Minimizing communication and memory overhead across GPUs is addressed by libraries such as Microsoft’s DeepSpeed using Zero Redundancy Optimizers (ZeRO).
ZeRO splits optimizer states across GPUs to reduce memory usage and speed up training by ~300%.
Understanding optimizer memory requirements is essential for practical large-scale ML training.

Closing Remarks

Optimizers dramatically impact training speed, convergence quality, and resource usage in machine learning.
Adam, combining momentum and adaptive learning rates, generally provides the best performance across many tasks but requires careful tuning.
Alternative optimizers like RMSProp and NAG have specific scenarios where they outperform or complement Adam.
Practical ML demands understanding optimizer mechanics, trade-offs, and memory costs to make informed choices.
Further exploration into advanced optimizers and distributed training frameworks is encouraged.

Key Concepts Summary

Term	Definition/Role
Optimizer	Algorithm that updates model parameters to minimize loss during training.
SGD (Stochastic Gradient Descent)	Basic optimizer updating parameters via scaled gradients; simple but can be slow.
Momentum	Technique to accelerate SGD by accumulating past gradients, speeding convergence.
Nesterov Accelerated Gradient (NAG)	Momentum variant with anticipatory step for more controlled updates.
RMSProp	Uses running average of squared gradients to adapt learning rates per parameter, improving on AdaGrad.
Adam (Adaptive Moments)	Combines momentum and RMSProp, using bias-corrected first and second moment estimates.
Bias Correction	Adjustment to counteract initial zero bias in moment estimates, crucial in early training.
Learning Rate ( $α$ )	Step size multiplier controlling how far parameters move each update.
Hyperparameters ( $β_{1}, β_{2}$ )	Control decay rates of moment estimates in Adam and RMSProp.
ZeRO Optimizer	Distributed optimizer state partitioning technique to reduce memory footprint in multi-GPU training.

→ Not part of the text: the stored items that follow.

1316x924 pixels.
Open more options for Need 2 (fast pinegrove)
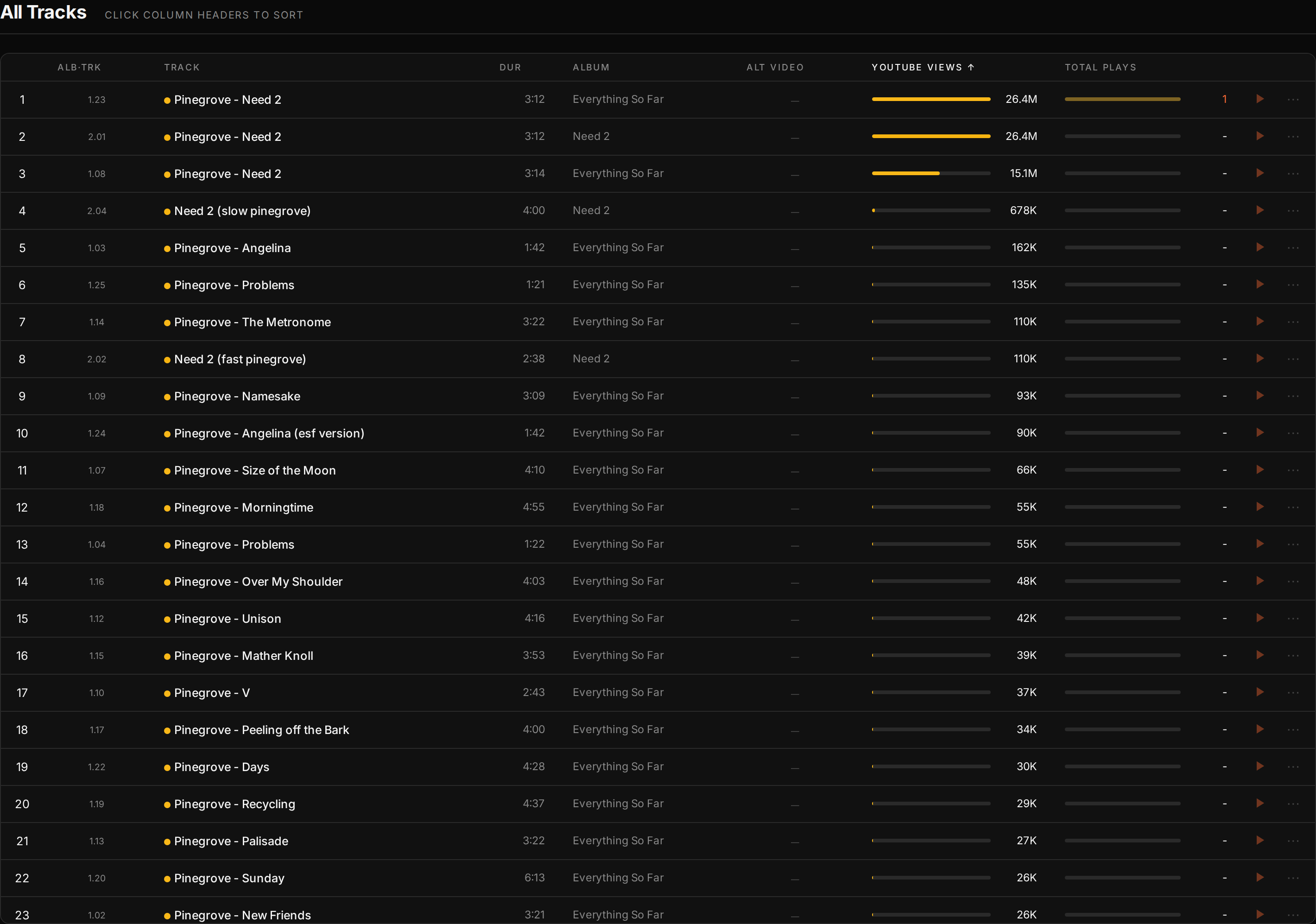(1293, 359)
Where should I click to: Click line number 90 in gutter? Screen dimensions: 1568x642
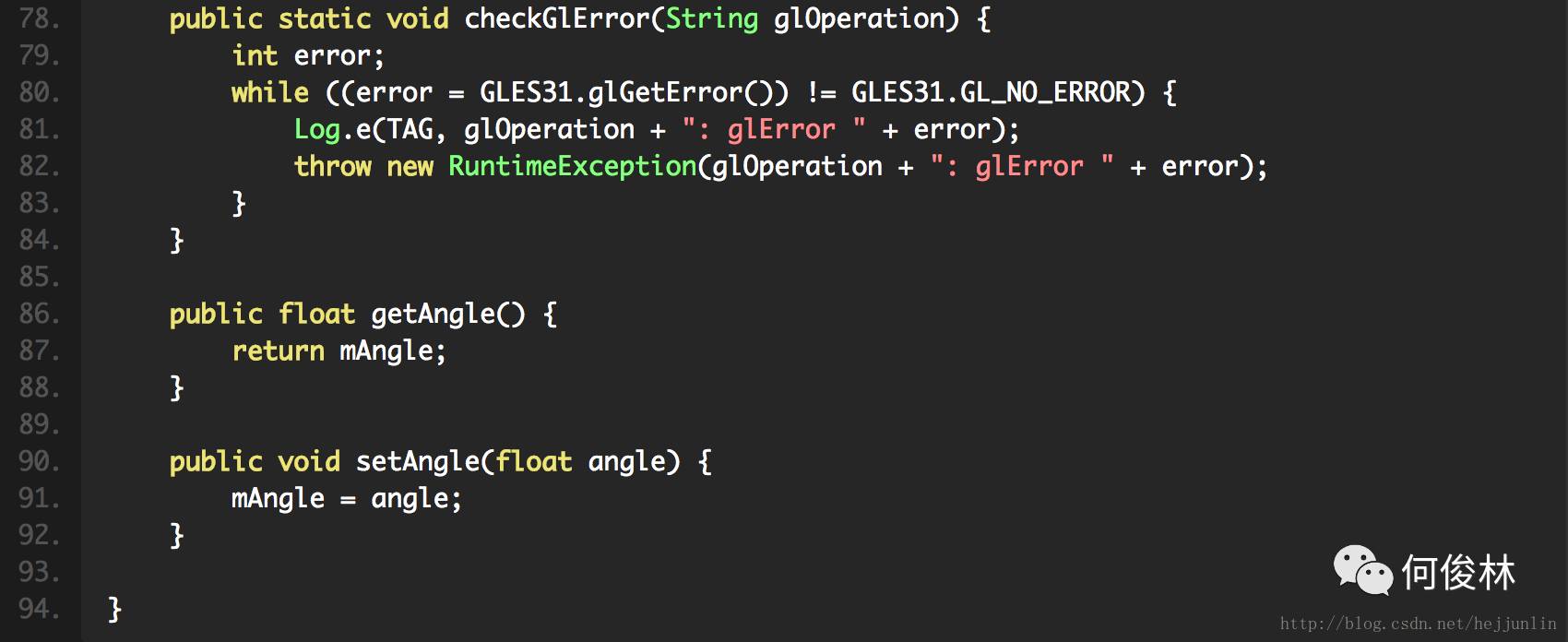coord(39,461)
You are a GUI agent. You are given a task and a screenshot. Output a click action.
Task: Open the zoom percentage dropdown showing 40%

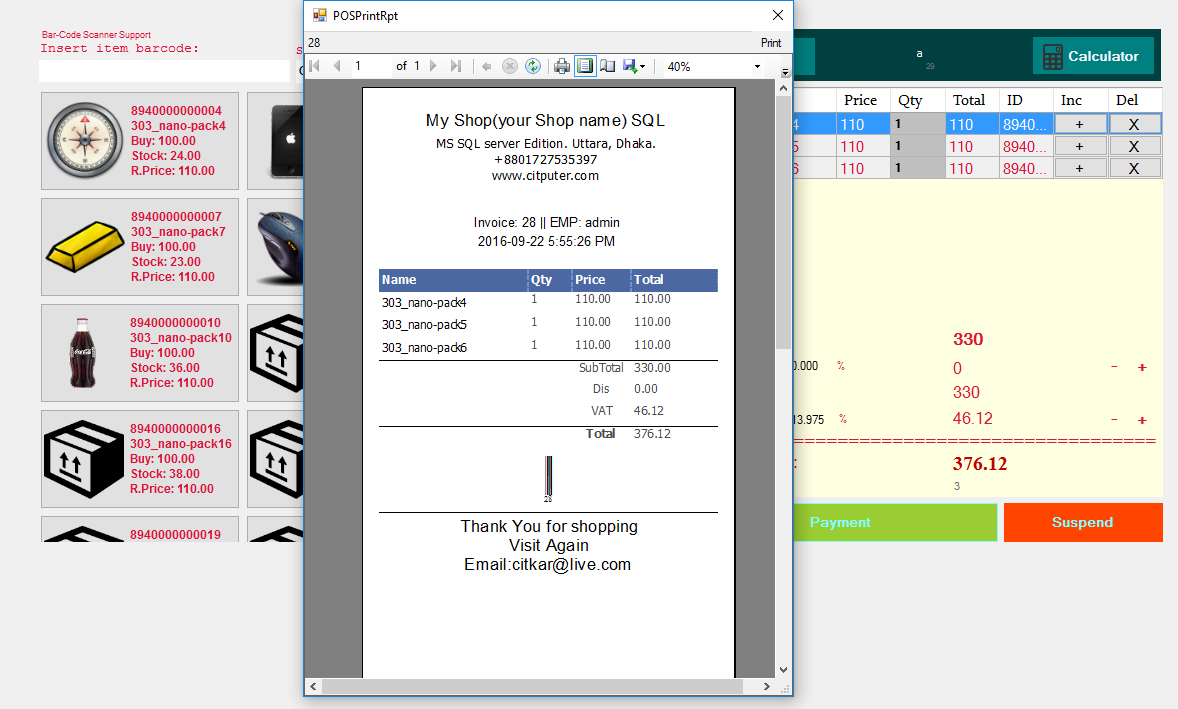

Summary Table: Optimizer Characteristics

Optimizer	Key Feature	Pros	Cons	Typical Use Cases
SGD	Basic gradient descent	Simple, low memory	Slow convergence, sensitive to learning rate	Small/simple models, baseline
SGD + Momentum	Accumulates past gradients	Faster convergence, handles flat regions	Possible overshoot, oscillations	General deep learning tasks
NAG	Momentum with lookahead	More controlled updates than momentum	Slightly more complex, not always better	Tasks needing faster convergence
RMSProp	Adaptive learning rates	Handles different gradient scales well	Can get stuck in local minima	Sparse data, RL, uneven loss landscapes
Adam	Momentum + adaptive rates + bias correction	Fast, robust, escapes local minima	High memory use, sensitive to tuning	Most modern DL and RL tasks

Recommendations and Final Notes

Always tune learning rates carefully for any optimizer.
Use Adam as the default starting optimizer for most deep learning tasks.
Consider RMSProp or NAG for specialized scenarios such as reinforcement learning or highly sparse data.
Monitor optimizer memory usage when scaling to large models; tools like DeepSpeed ZeRO can mitigate overhead.
Experimentation is essential, as no single optimizer universally outperforms others in every context.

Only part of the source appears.